Little is known how "TX" works on a molecular level. Effects can be divided into long term and short term actions. Short term effects include such things as lysis of pathogenic organisms, abnormal cells and toxins. "TX" may have activity by destroying or blocking the activity of inflammatory agents such as prostaglandins. Long term effects are mediated via immune system modulation and stimulation as well as enzyme system modulation. It has been shown that uptake of these radicals in infected cells is preferential in a ratio of 4 to 1 with
infected cells. It appears that "TX" also plays a role in cell membrane
stabilization.

OLD THEORETICAL MODELS

It is clear that the concept that free radicals are toxic must be discarded.

The concept of differential toxicity as a basis for therapeutics as in
chemotherapy and use of such drugs as AZT must be reevaluated.

The concept of immunosuppression as a rational or preferred treatment for autoimmune disease must be discarded.

The compartmentalization of disease and therapy must be reevaluated.

NEW THEORETICAL MODELS

Understanding the function of the immune system creates the understanding that a broad spectrum therapeutic is rational and scientifically based. Immunostimulation is preferred to immunosuppression.

There is more similarity to the various disease processes than previously
recognized. Many so called unrelated diseases have similar pathogenesis and differ primarily in the target organ attacked.

Increasingly likely model is the following:

1. Retroviral infection leading to short acting acute febrile illness. This is
followed by a variable period without symptoms which may be many years.

2. During this latent period the virus remains within the host and eventually succeeds in causing sufficient immune dysfunction within the host so as to protect itself. The result of this immune dysfunction is manifest disease in the host which varies according to the target organ damaged. As in AIDS it is T cells. As in arthritis it is joint cartilage.
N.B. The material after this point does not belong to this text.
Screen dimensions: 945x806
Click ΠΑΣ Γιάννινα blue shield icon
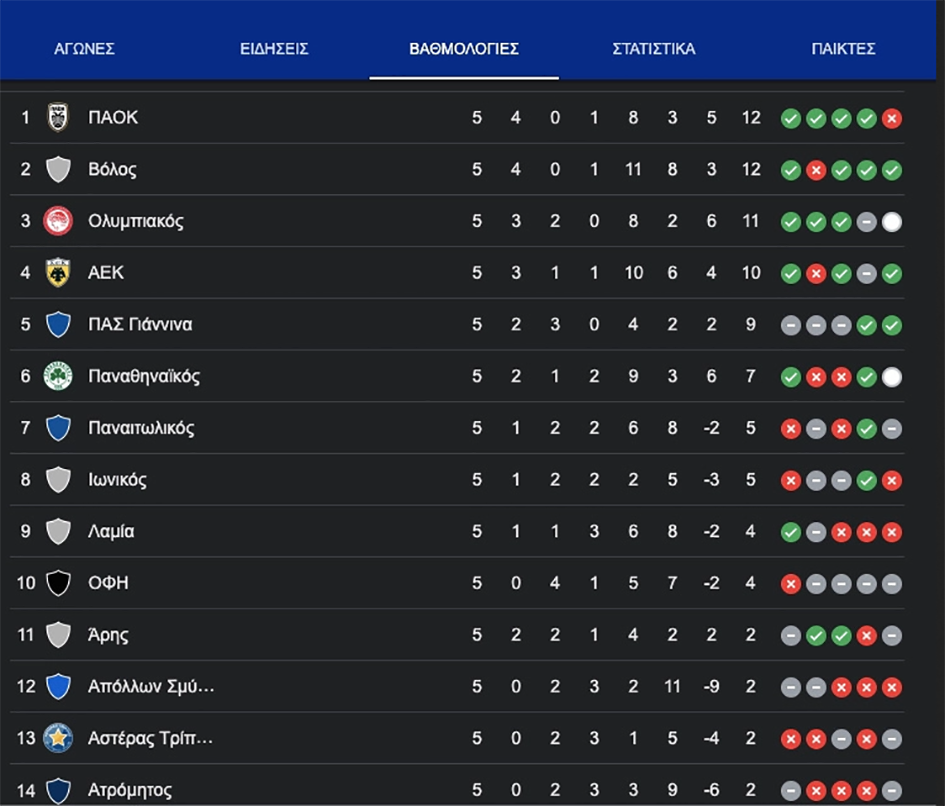58,325
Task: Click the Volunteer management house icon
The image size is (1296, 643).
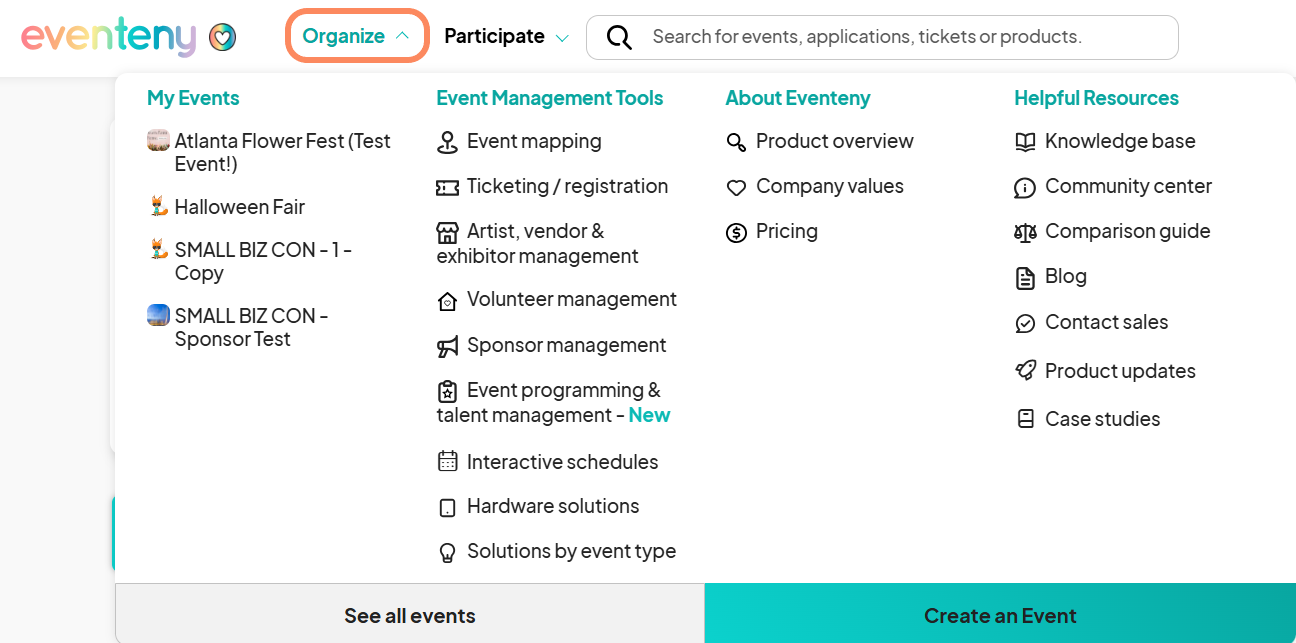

3. Chronic long term immune system dysfunction may be the result of high viral load with multiple viruses remaining within the host over a long period of time. A constellation of degenerative process then occur which are associated with the aging process.

CONCLUSION

Much work remains to be done before we can say that we have most of the answers. However, it is clear that "TX" and it's implications demands the rethinking of many less than perfect old concepts in medicine. We can look forward to many new revelations as the slow process of drug evaluation and approval moves on.